> [What is needed]: Starting at the line below that contains "The image size is (868, 387)." and ending at the line that contains "Click the EU column header", retype each line exactly as it stands, but omit the pictures.

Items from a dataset
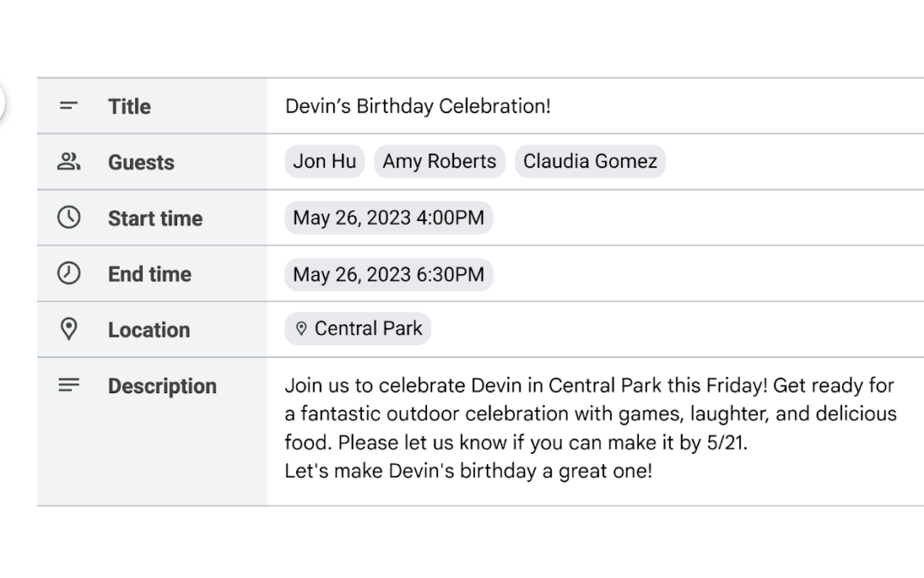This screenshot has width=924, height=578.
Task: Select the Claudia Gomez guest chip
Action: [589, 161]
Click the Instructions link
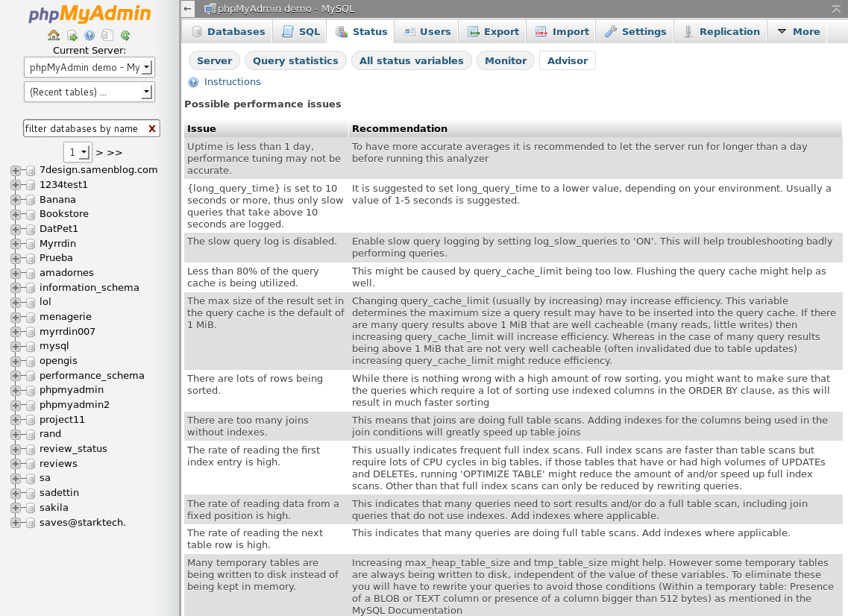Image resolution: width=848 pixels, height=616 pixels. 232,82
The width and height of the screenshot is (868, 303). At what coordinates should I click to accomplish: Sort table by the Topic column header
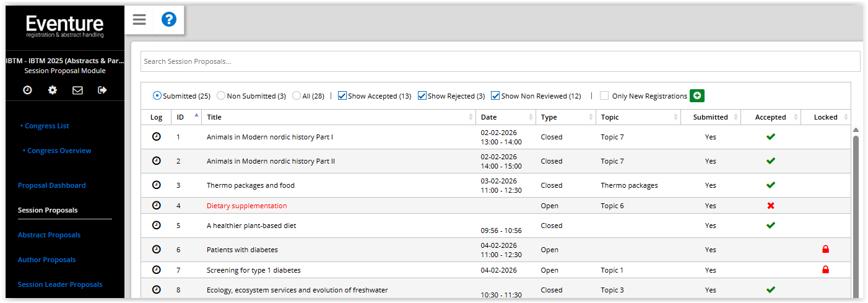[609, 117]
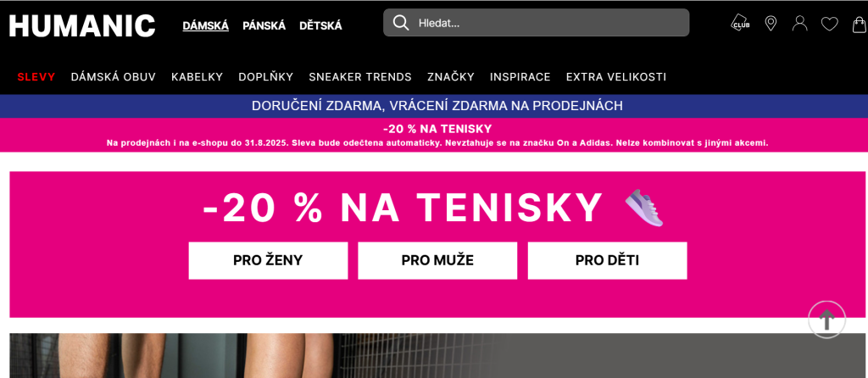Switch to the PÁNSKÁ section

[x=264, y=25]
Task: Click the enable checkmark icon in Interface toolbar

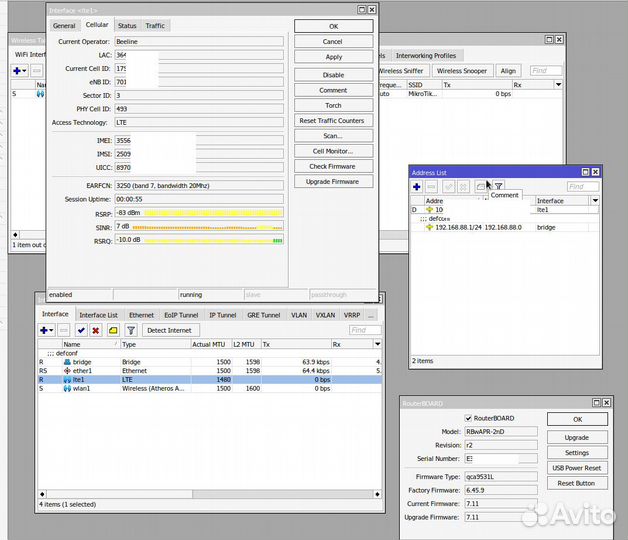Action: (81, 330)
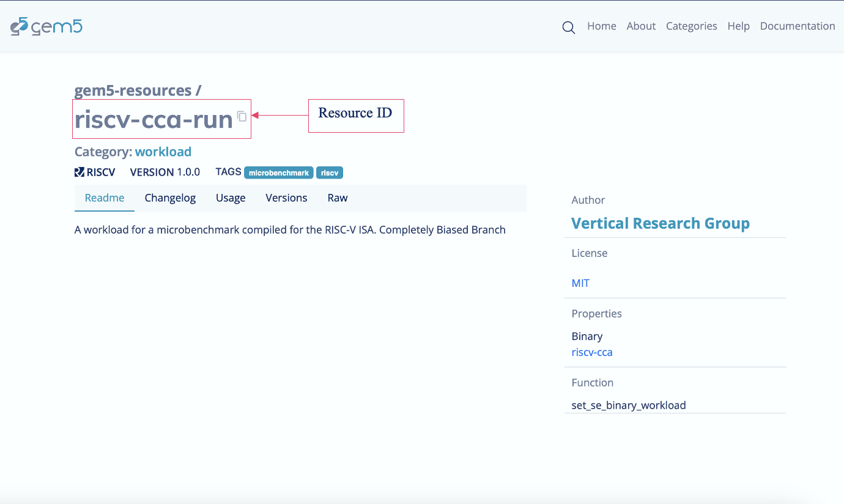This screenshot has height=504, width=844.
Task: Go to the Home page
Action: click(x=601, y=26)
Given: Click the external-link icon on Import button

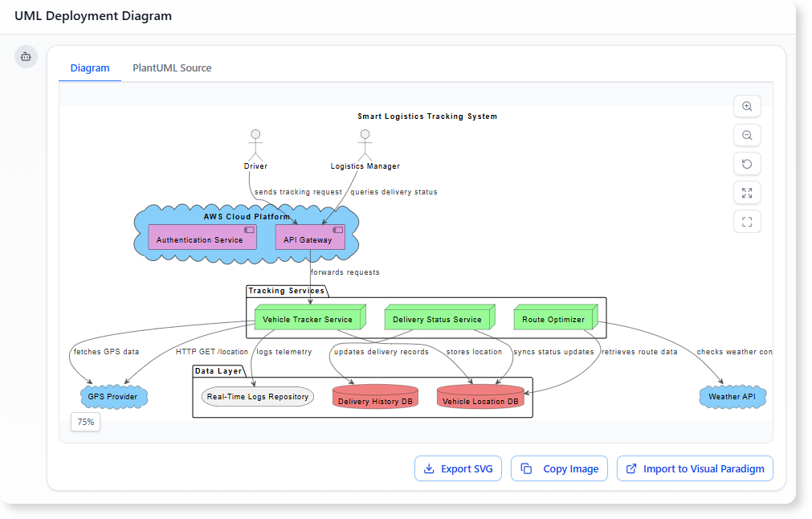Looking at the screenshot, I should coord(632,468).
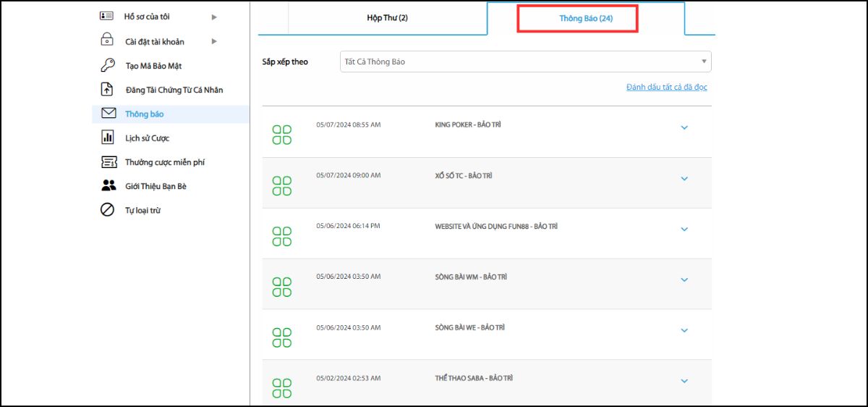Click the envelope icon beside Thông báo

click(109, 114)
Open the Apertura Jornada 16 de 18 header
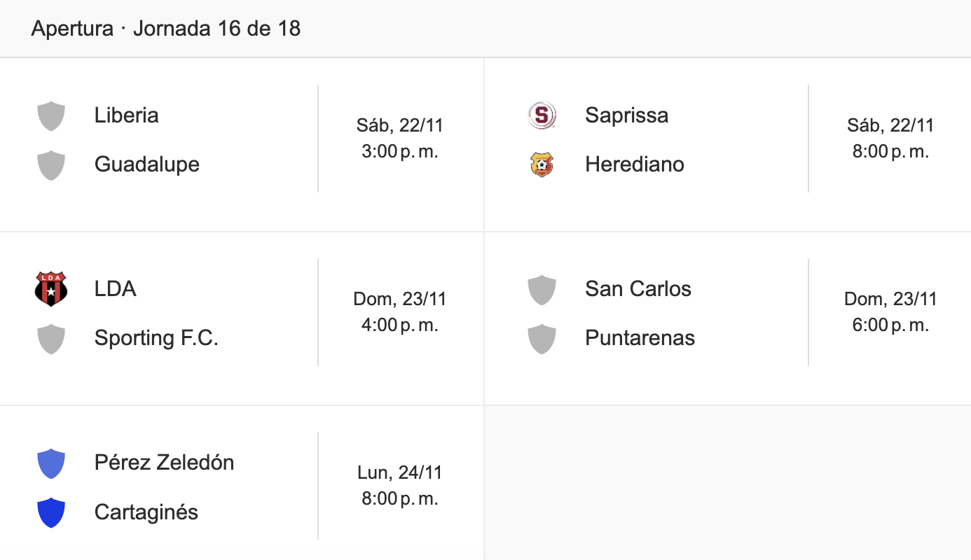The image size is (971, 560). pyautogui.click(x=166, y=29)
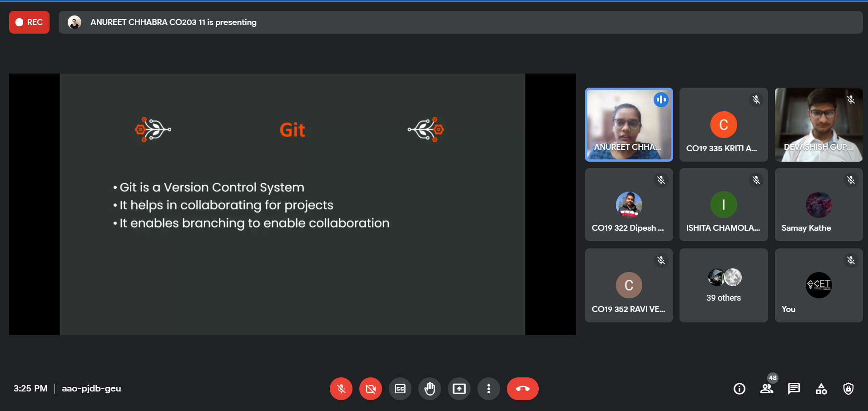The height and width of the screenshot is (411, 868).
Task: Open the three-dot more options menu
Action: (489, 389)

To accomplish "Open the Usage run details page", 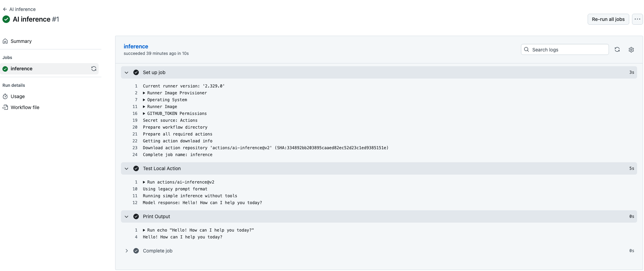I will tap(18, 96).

==

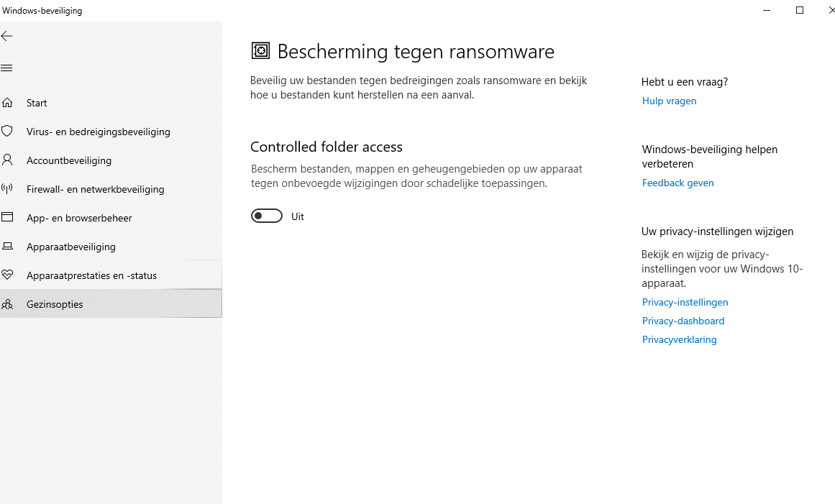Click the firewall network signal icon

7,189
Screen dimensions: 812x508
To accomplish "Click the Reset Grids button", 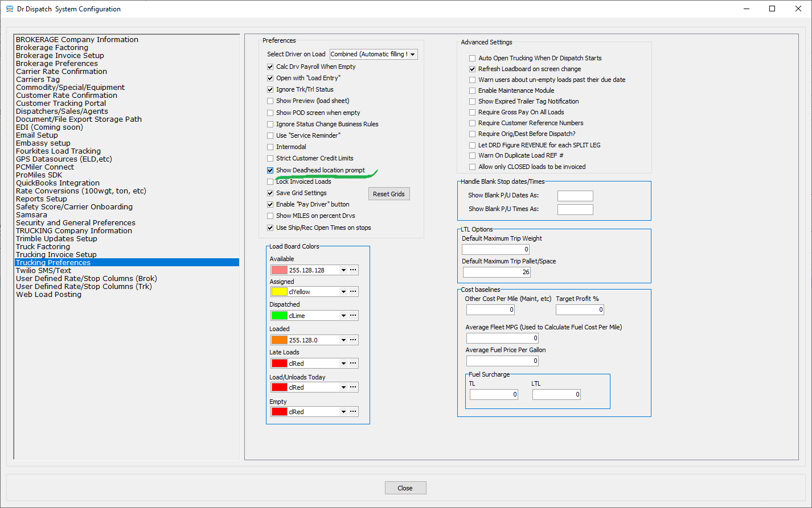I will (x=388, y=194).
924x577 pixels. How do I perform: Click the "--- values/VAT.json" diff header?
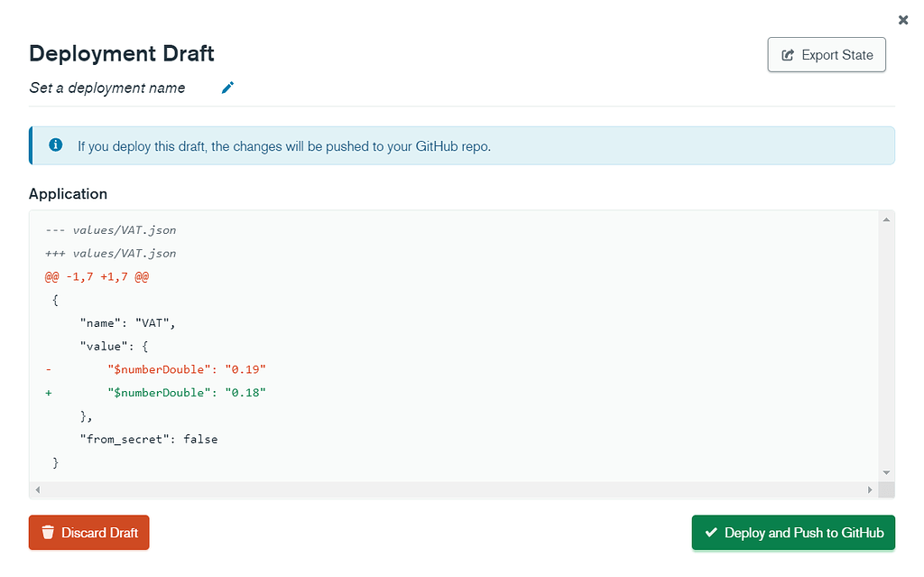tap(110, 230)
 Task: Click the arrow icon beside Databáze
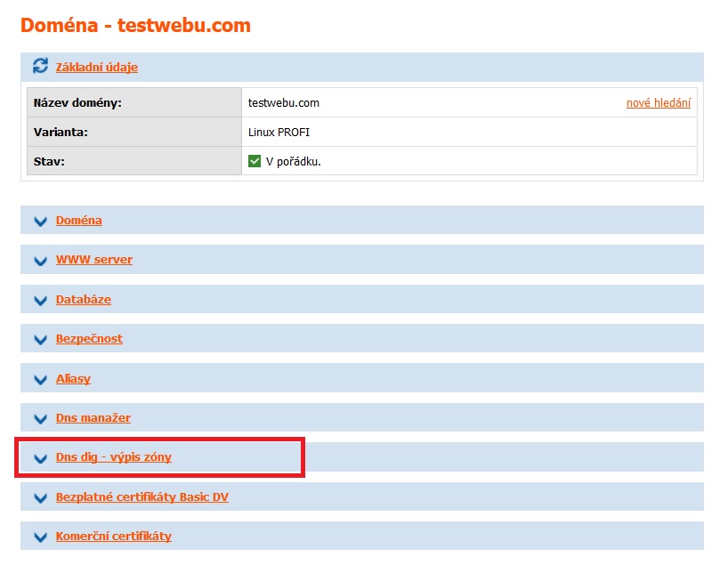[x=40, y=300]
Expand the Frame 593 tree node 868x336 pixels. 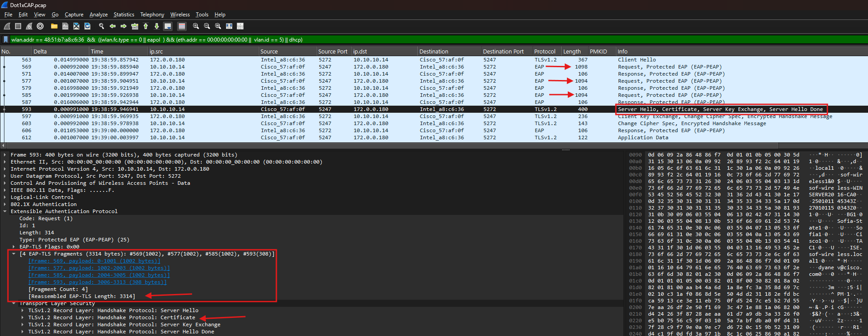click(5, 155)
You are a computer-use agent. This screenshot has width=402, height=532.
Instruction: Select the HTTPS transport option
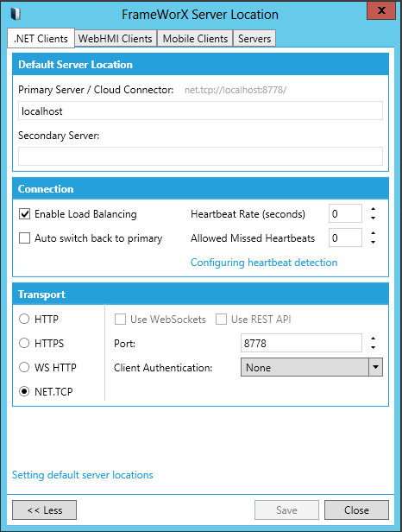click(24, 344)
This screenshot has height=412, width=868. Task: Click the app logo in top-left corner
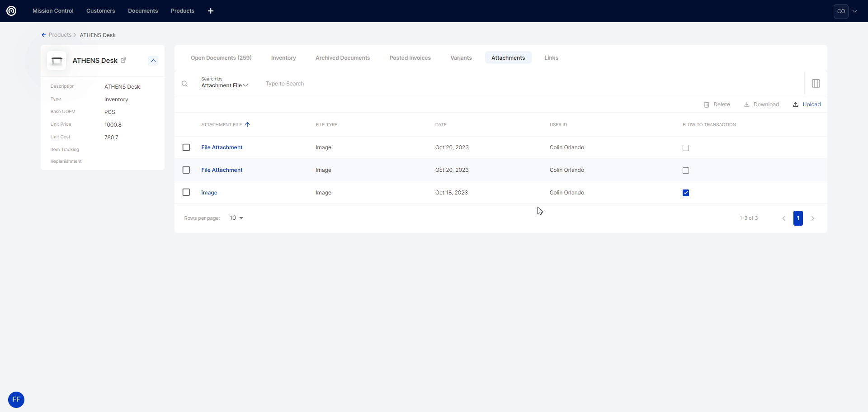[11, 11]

* * *

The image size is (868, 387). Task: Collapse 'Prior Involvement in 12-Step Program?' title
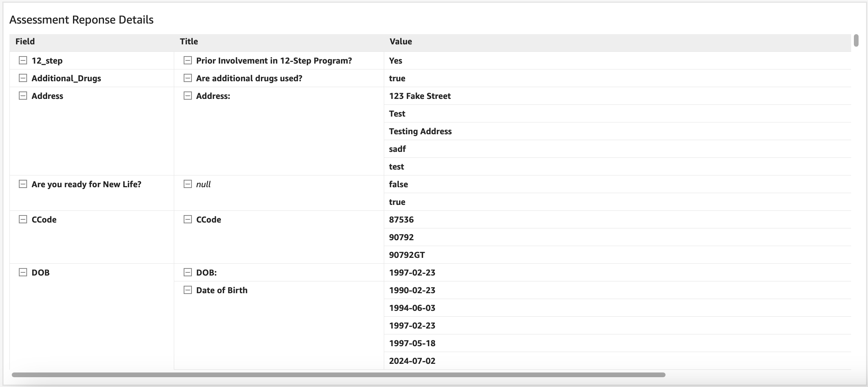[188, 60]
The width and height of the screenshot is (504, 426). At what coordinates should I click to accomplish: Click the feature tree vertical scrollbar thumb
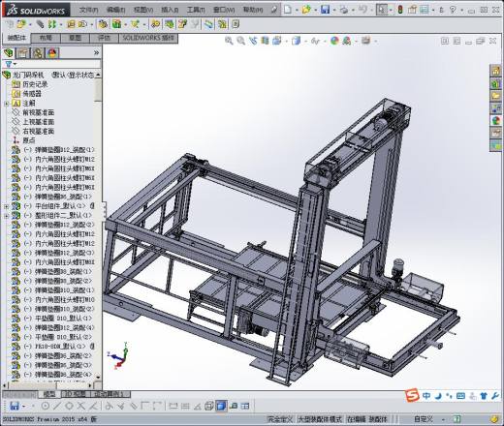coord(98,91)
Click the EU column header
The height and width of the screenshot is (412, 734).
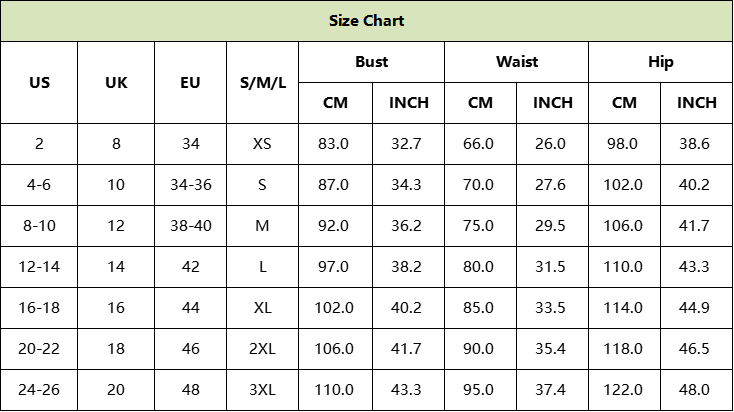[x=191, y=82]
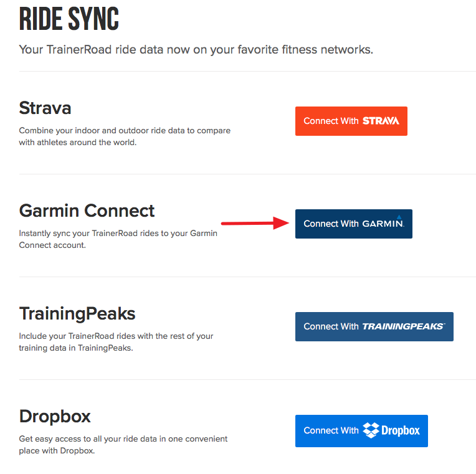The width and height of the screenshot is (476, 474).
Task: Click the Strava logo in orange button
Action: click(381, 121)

> [Result below]:
The image size is (868, 387). Task: Collapse 'Prior Involvement in 12-Step Program?' title
[188, 60]
The width and height of the screenshot is (504, 426). At what coordinates should I click to accomplish: Click the feature tree vertical scrollbar thumb
coord(98,91)
Click the EU column header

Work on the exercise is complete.